What needs to be done: Only those lines in the data below from the line containing "Click the Prop Bet hexagon icon" through the line containing "Delete the normaldist", both included, should be restated word for word.

Task data:

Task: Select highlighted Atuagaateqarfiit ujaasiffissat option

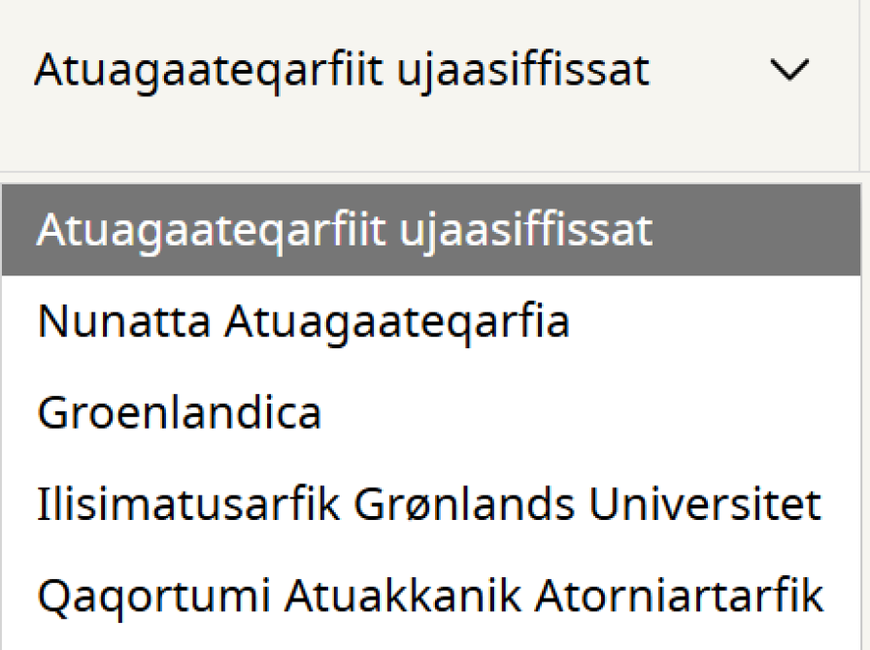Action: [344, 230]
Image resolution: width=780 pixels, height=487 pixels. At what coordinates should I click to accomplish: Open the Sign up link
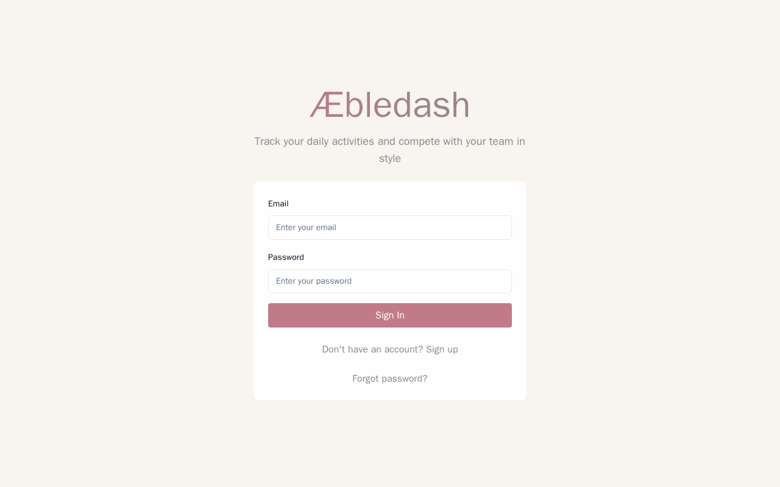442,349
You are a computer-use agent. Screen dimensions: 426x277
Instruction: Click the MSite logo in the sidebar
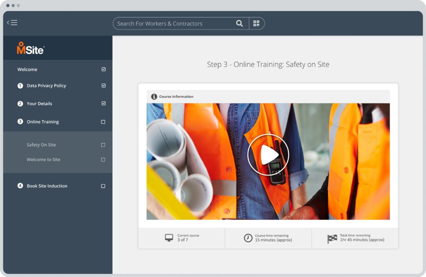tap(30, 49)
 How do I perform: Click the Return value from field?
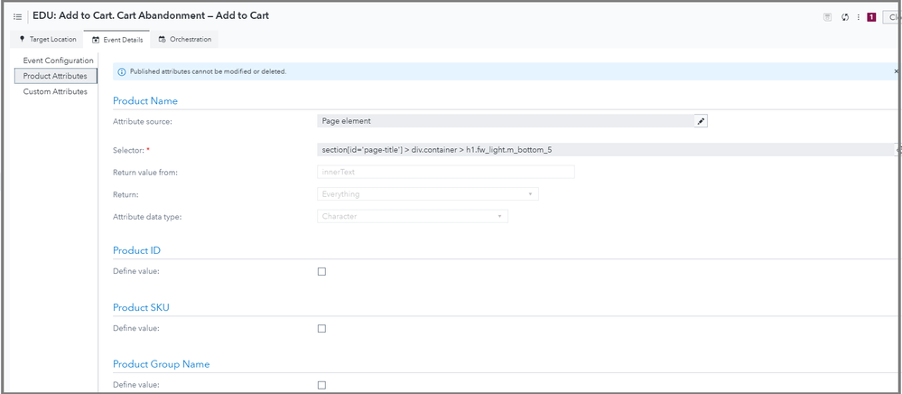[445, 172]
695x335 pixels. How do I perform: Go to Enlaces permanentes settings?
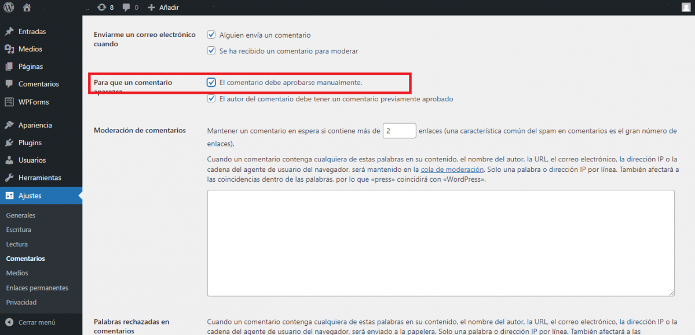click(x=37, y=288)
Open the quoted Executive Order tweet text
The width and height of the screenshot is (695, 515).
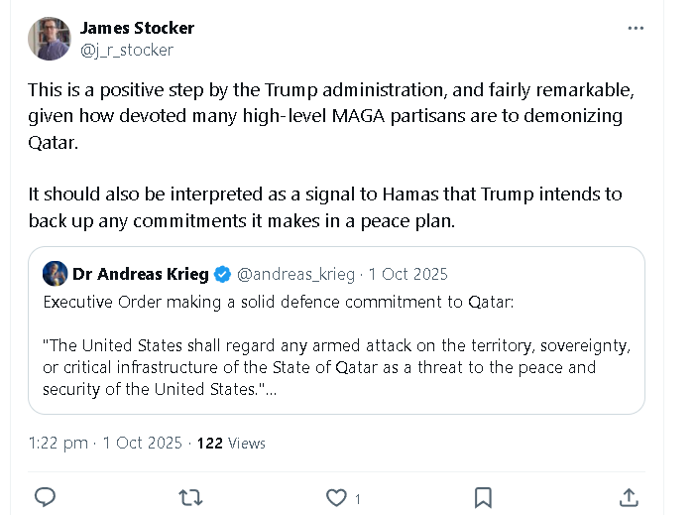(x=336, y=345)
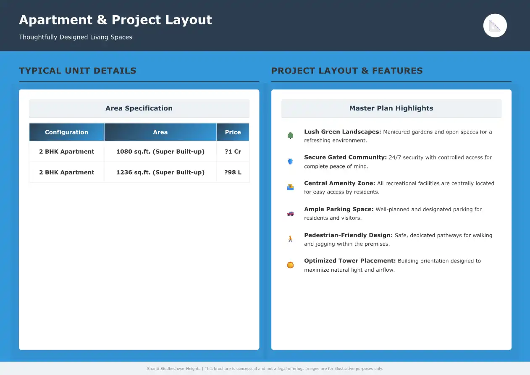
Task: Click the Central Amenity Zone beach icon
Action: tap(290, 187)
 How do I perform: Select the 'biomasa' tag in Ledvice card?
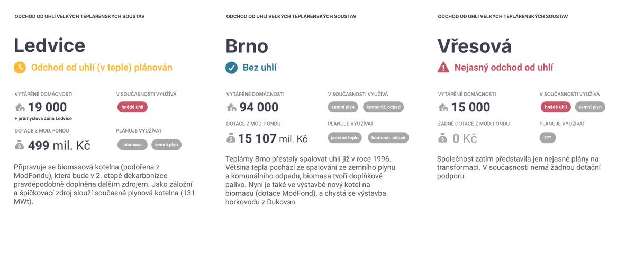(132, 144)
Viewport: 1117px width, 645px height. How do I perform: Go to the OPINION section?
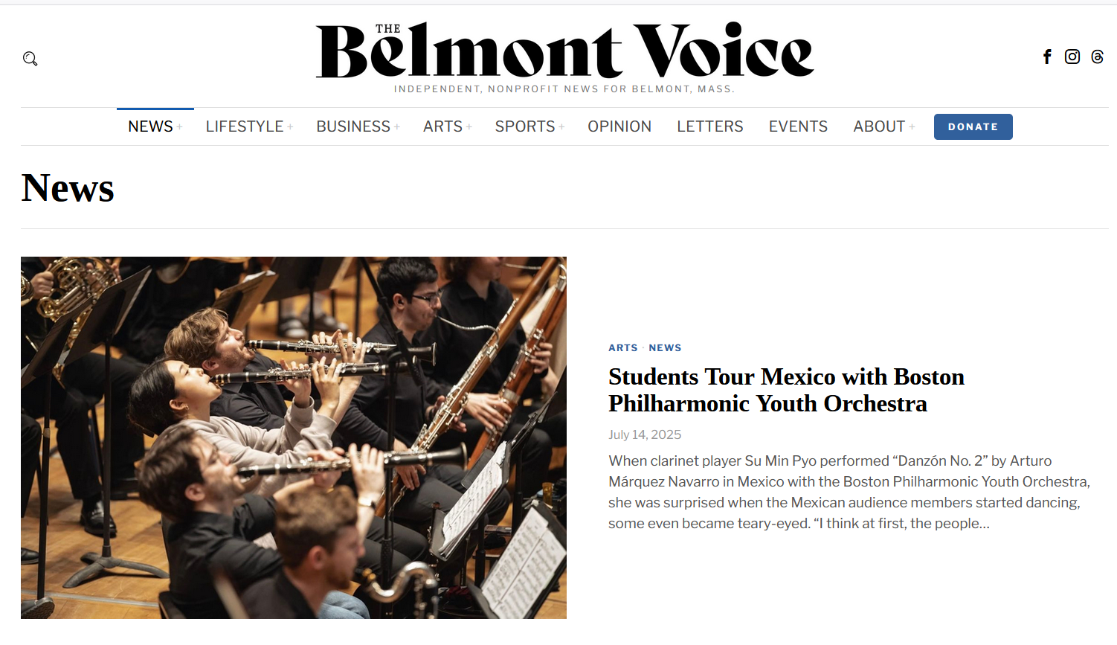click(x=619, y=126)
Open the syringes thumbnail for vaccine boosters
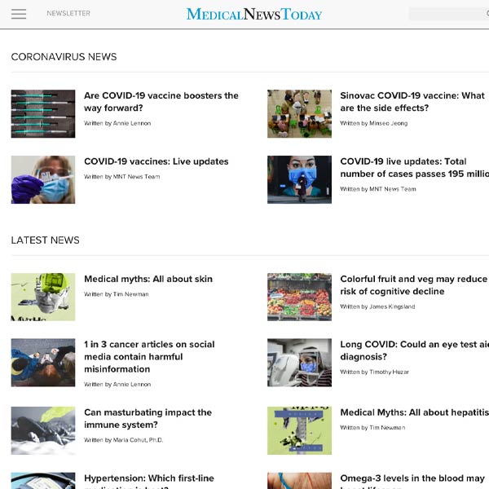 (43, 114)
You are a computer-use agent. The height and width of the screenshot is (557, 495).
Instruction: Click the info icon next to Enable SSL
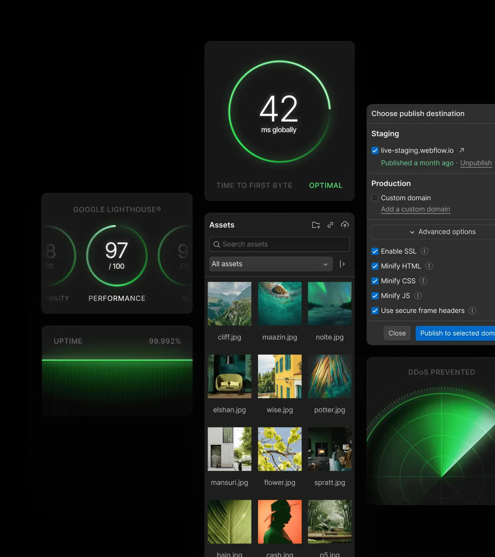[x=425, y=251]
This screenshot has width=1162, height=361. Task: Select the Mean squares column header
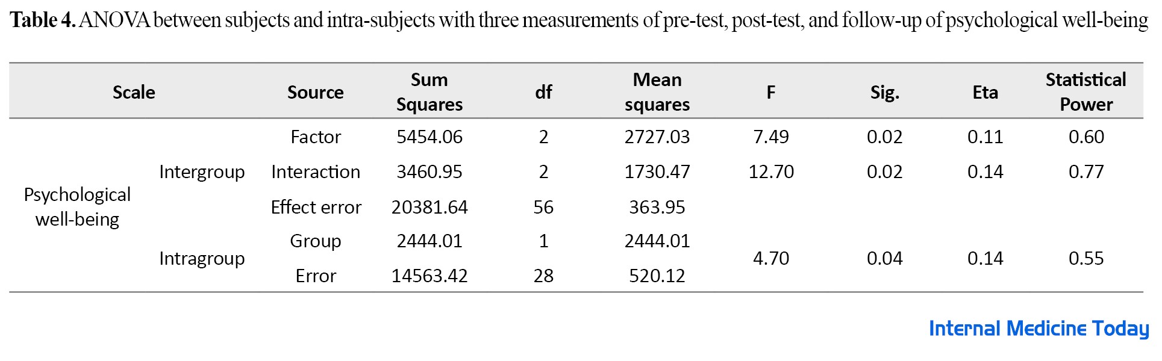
* * *
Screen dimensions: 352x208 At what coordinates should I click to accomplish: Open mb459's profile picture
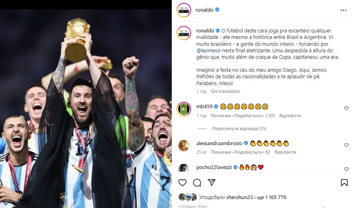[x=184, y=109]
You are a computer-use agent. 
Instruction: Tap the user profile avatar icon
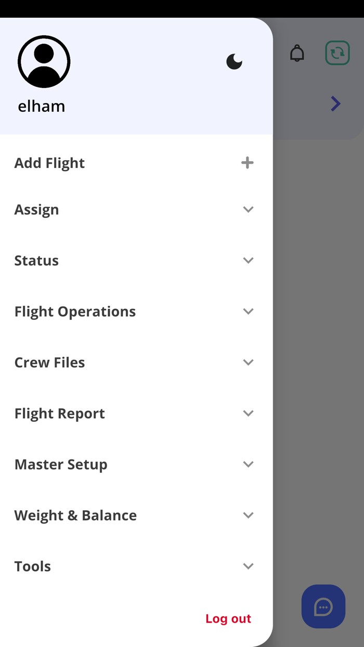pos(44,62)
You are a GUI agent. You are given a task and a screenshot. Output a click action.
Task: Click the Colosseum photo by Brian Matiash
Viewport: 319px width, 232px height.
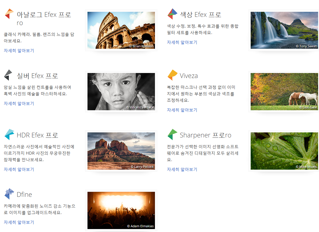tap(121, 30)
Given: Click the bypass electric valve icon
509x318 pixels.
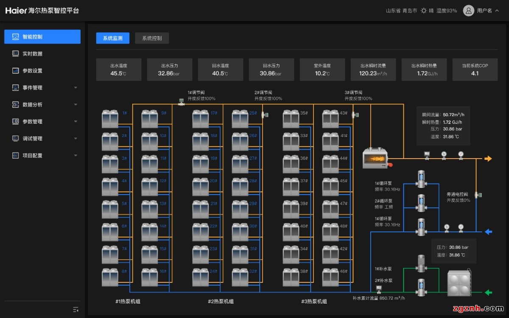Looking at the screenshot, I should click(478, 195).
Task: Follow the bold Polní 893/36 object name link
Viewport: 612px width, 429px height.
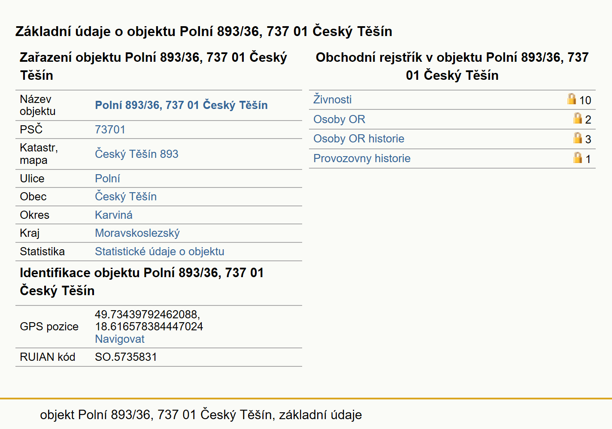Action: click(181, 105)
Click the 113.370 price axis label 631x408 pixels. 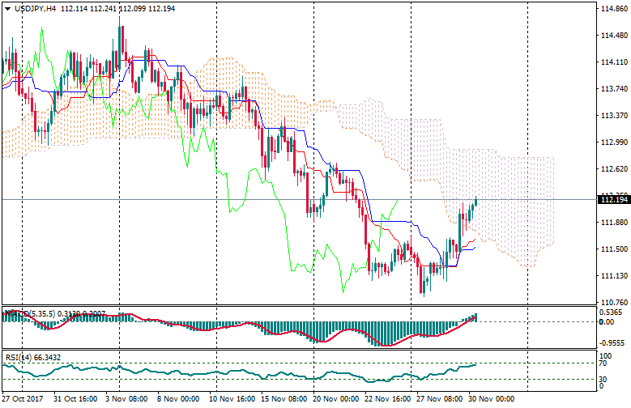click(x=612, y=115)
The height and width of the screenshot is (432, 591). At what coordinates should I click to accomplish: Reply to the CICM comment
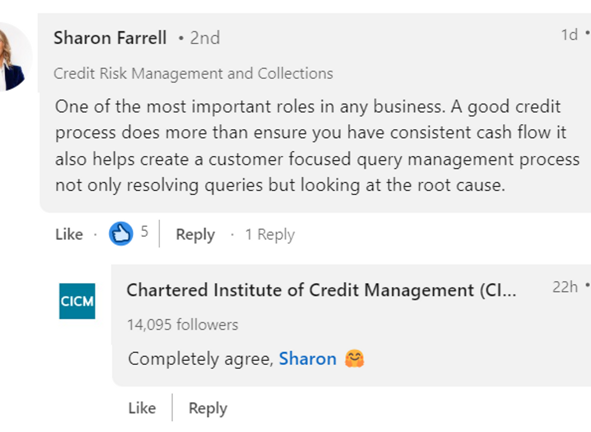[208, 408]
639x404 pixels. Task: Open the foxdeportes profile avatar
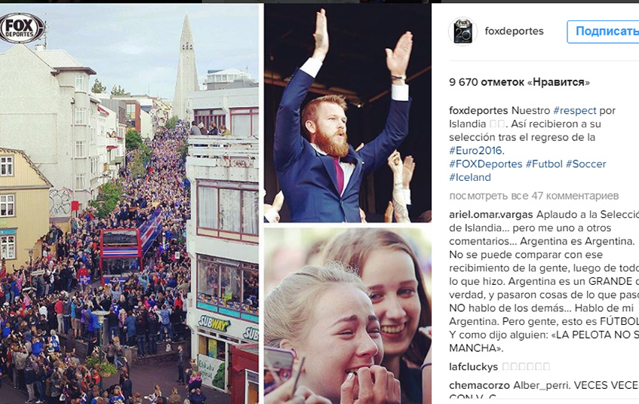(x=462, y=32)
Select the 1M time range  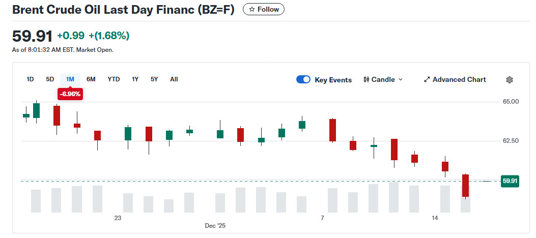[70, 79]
--
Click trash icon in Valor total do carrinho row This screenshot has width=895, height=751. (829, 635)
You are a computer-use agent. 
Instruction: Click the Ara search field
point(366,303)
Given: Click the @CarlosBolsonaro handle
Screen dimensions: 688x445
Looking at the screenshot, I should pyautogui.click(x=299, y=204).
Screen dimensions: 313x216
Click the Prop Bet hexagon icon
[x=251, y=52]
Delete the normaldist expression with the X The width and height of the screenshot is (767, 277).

Answer below:
Click the Prop Bet hexagon icon
[x=251, y=52]
Delete the normaldist expression with the X The width and height of the screenshot is (767, 277).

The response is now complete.